◆ WHAT YOU ARE ASKED TO DO ◆
All that is wanted is the exact lines from the first line of the data below through the line with "This screenshot has width=925, height=520.", both ends included, with pictures omitted.

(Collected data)
* * *
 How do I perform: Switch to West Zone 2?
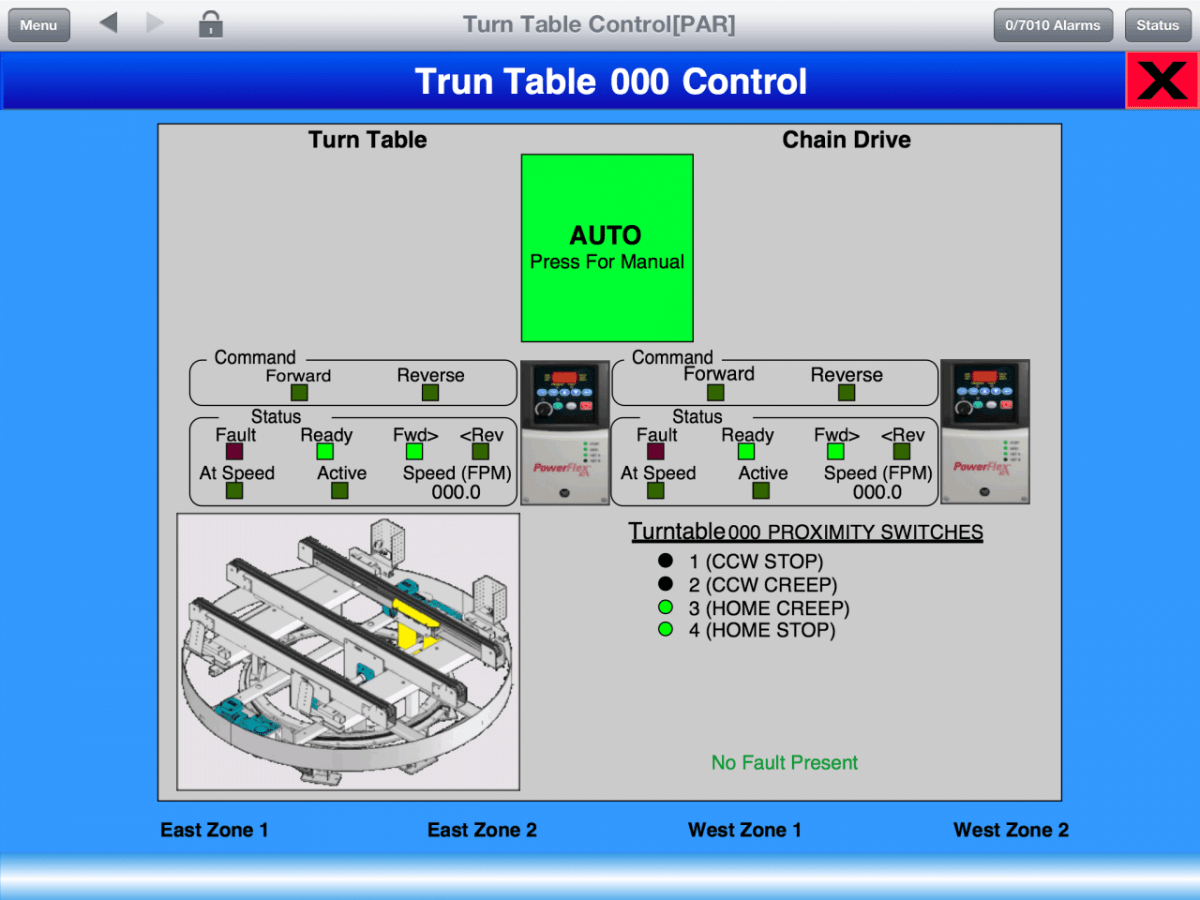pyautogui.click(x=1011, y=830)
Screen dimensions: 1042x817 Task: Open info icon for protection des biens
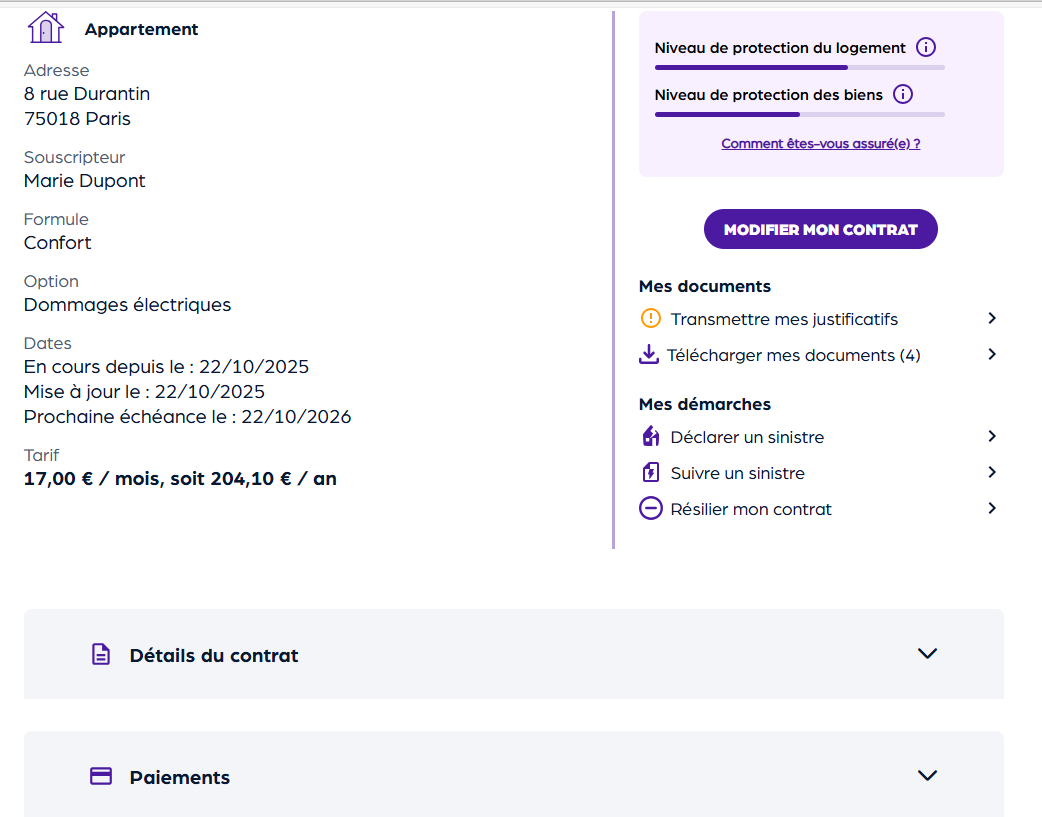click(x=903, y=95)
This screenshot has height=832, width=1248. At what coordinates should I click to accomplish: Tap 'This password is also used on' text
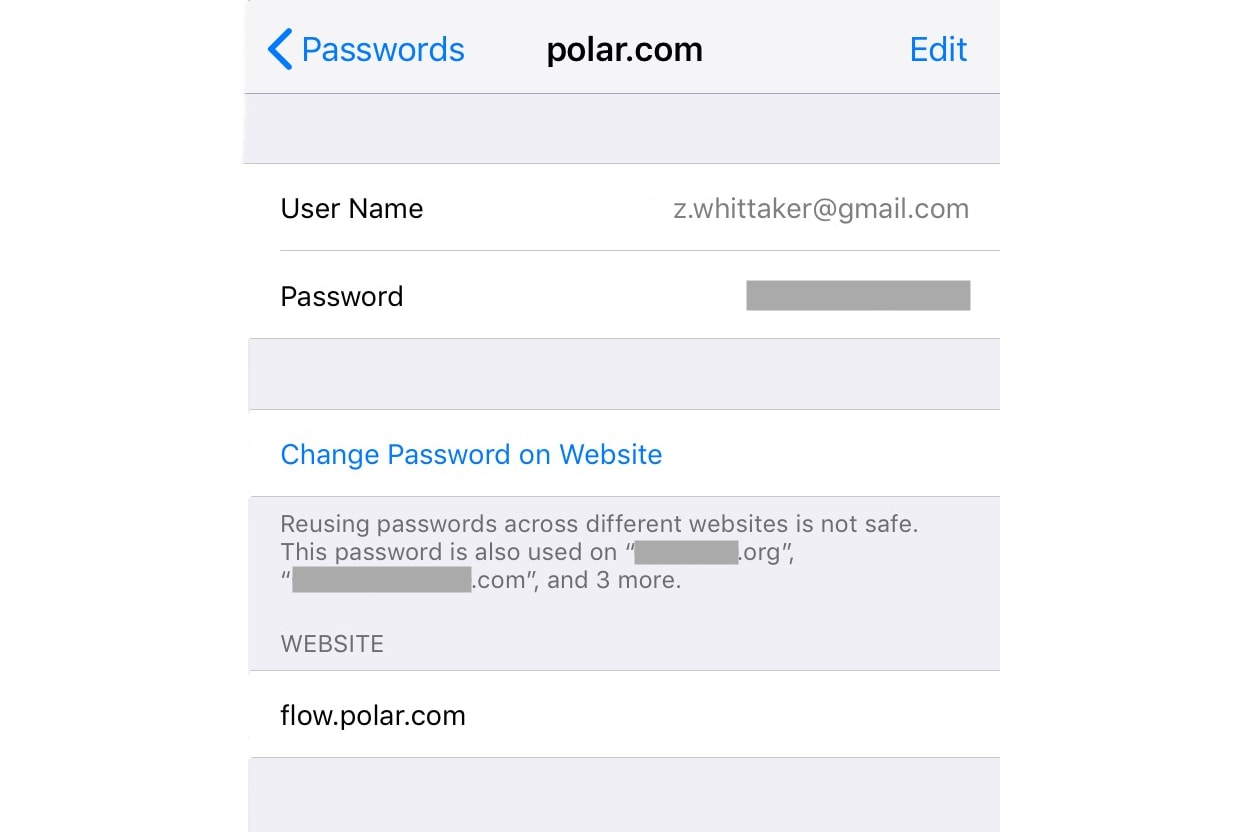[446, 552]
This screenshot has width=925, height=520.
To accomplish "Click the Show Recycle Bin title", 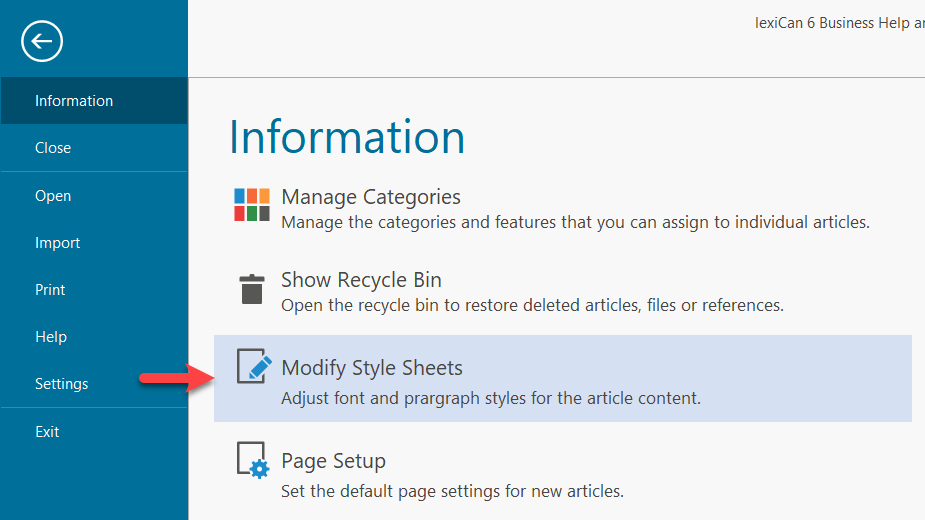I will click(361, 280).
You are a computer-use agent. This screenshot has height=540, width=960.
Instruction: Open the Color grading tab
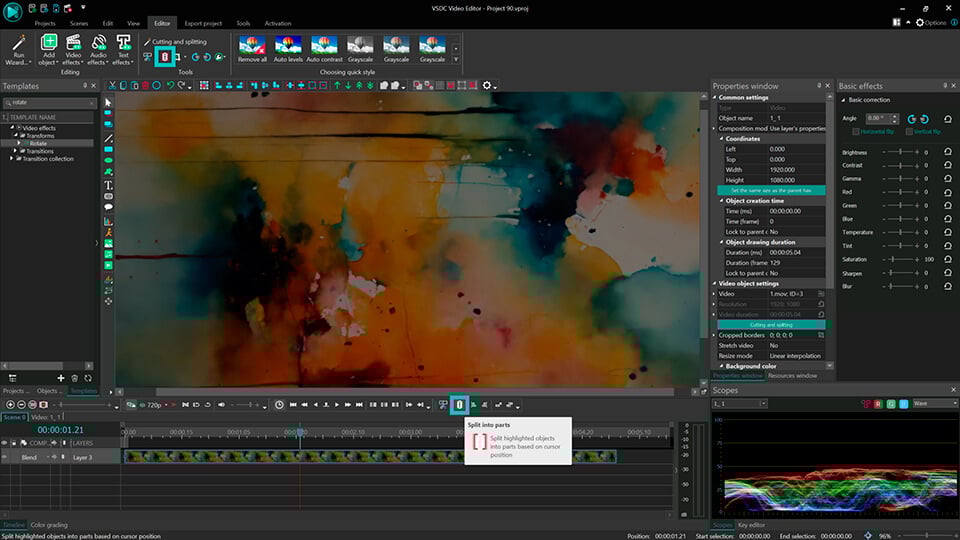[49, 525]
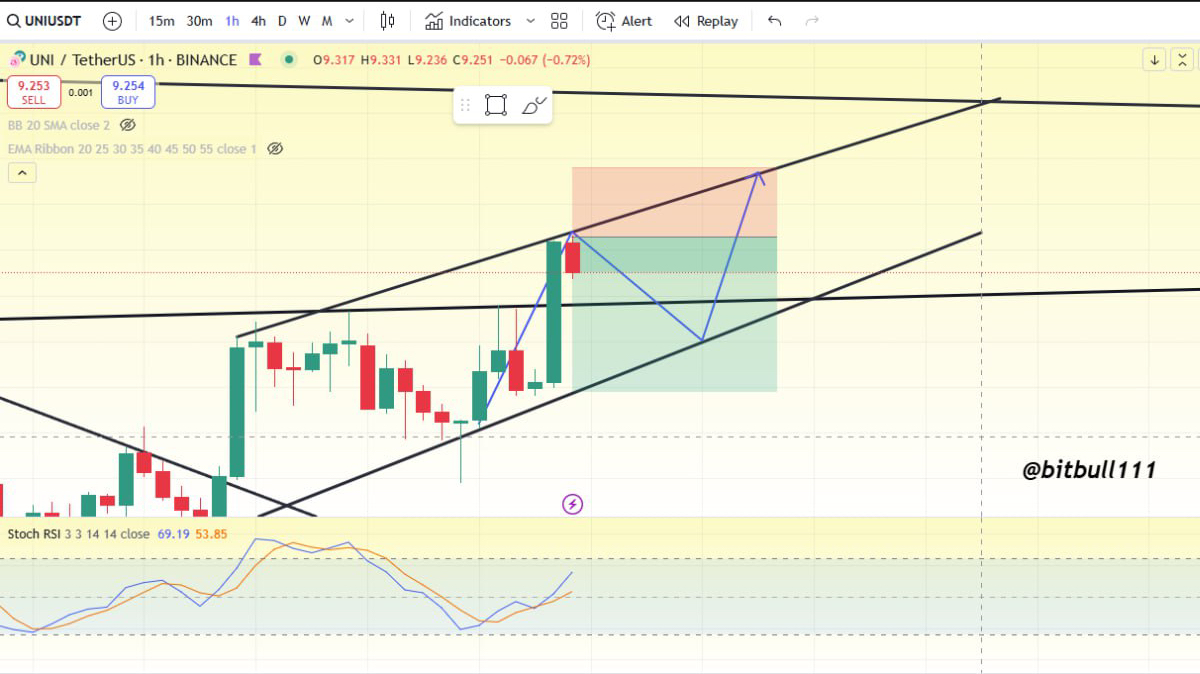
* * *
◆ RESULT OF THE EXERCISE ◆
 How do I perform: Switch to West Zone 2?
pyautogui.click(x=1011, y=830)
Screen dimensions: 1042x817 Task: Open info icon for protection des biens
click(x=903, y=95)
This screenshot has height=832, width=1248. At what coordinates should I click to accomplish: Tap 'This password is also used on' text
[446, 552]
This screenshot has width=925, height=520.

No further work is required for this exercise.